PROMPT: Would you return the lines between the one holding "The width and" and the one holding "Viewport: 1080px width, 540px height.", inclusive, and only those, exactly as they stand in the listing below?

WORKING DATA:
* * * * * * *

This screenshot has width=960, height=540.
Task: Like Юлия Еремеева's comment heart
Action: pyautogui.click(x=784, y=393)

* * * * * * *

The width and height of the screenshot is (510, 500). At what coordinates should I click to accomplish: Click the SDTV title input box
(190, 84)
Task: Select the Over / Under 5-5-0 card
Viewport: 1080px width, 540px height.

* * * * * * *

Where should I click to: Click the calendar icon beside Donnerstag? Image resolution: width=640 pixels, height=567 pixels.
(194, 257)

* * * * * * *

EXPECTED ANSWER:
The width and height of the screenshot is (510, 500). At what coordinates should I click to accomplish: Click the SDTV title input box
(190, 84)
Task: Select the Over / Under 5-5-0 card
Viewport: 1080px width, 540px height.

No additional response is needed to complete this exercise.